Prince Charming was released in November 1981 by CBS Records. The album spawned the two UK number 1 singles "Stand and Deliver" (with a different ending from the single version) and "Prince Charming", which reached number 1 in April and September 1981 respectively, and "Ant Rap" which reached number 3 in January 1982 when it was remixed.

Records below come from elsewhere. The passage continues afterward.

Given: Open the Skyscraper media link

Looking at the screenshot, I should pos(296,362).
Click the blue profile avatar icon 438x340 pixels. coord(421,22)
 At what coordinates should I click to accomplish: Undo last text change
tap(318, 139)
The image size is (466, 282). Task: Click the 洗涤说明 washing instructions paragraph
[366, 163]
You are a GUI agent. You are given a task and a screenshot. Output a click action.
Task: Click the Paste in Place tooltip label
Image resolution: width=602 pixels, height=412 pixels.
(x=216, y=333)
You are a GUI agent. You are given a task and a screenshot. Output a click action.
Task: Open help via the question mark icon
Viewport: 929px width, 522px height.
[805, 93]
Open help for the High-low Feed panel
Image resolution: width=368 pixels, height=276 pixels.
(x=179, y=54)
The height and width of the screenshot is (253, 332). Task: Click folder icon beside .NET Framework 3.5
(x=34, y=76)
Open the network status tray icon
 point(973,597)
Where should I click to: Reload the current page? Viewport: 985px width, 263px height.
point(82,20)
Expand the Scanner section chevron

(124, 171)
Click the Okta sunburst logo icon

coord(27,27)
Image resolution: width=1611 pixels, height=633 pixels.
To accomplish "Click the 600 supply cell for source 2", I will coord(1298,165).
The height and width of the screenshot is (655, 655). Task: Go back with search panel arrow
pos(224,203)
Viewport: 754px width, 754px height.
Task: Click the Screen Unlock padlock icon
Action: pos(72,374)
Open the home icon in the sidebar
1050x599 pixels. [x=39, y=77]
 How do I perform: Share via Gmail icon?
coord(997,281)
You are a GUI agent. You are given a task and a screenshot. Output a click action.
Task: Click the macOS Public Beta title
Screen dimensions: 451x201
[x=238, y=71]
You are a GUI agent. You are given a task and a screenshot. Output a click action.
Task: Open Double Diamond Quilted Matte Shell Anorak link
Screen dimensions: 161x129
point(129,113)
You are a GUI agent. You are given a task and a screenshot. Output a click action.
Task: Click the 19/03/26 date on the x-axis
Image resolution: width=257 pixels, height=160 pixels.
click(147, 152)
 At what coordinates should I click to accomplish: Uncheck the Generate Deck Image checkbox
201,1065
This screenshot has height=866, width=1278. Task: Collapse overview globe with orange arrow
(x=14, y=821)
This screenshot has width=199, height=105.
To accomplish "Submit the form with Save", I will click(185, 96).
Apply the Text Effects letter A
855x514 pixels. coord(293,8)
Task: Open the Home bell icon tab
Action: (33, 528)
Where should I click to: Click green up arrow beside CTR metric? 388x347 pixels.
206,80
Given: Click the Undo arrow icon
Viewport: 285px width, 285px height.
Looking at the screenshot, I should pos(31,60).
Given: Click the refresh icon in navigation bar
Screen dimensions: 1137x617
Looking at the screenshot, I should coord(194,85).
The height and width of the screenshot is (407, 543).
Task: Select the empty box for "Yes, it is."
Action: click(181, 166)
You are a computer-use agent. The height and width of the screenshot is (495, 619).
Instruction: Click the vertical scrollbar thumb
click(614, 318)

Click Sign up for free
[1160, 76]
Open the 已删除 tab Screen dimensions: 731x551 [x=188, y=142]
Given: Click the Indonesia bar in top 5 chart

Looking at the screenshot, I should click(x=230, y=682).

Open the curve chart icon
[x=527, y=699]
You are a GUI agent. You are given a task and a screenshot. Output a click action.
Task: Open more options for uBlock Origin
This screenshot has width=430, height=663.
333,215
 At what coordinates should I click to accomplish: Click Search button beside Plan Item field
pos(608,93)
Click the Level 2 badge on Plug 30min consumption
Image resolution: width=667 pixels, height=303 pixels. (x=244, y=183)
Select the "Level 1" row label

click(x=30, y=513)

The album was remastered and reissued in 2004 with six bonus demo tracks. On 10 September 2008, the Daily Mail gave away a CD copy of Prince Charming with the newspaper.

Reception 

Writing in Smash Hits magazine in November 1981, Ian Birch gave the album 5 out of 10 and commented "Gone are the strong melodies that made Kings of the Wild Frontier so addictive; in are elaborate details (the intros are the highpoint here)... The surface might be glossily busy but it's no substitute for good songs." In his retrospective review, AllMusic's Stephen Thomas Erlewine wrote that "the songs just aren't there", stating that it "simply has style and sound – which, in retrospect, isn't all that bad", while Rolling Stone called it "exactly the same album [as Kings of the Wild Frontier], except with a blue cover." Trouser Press called it "a letdown" and that "much of the LP seems forced, ill-tempered and silly."

Alleged plagiarism 

The song "Prince Charming" employs strong musical influences in common with Rolf Harris' 1965 song "War Canoe", and in March 2010 Harris claimed on BBC Radio 5 Live's Danny Baker Show that an out-of-court settlement had been reached and a large sum of royalties received after a musicologist had found the two songs to be musically identical. "Prince Charming" producer Chris Hughes has stated that Harris withdrew his complaint "with a bit of a giggle" when Adam Ant pointed out that both tracks borrowed heavily from a recording of an old Maori 'War Canoe'-type song.

Track listing 

Note: Some releases have "Prince Charming" as track 1 and "Scorpios" as track 3.

Personnel
 Adam and the Ants

 Adam Ant – vocals, bass, harmonica
 Marco Pirroni – guitar
 Merrick – drums, production, acoustic guitar on "Prince Charming"
 Terry Lee Miall – drums
 Gary Tibbs – bass

 Technical
 Ross Cullum – engineering

Chart positions

In popular culture 
Posters promoting the album are plastered across a wall in the 2008 première episode of Ashes to Ashes, signaling Alex Drake's arrival in 1981.

References

External links 

 

Adam and the Ants albums
1981 albums
Epic Records albums
Albums produced by Chris Hughes (musician)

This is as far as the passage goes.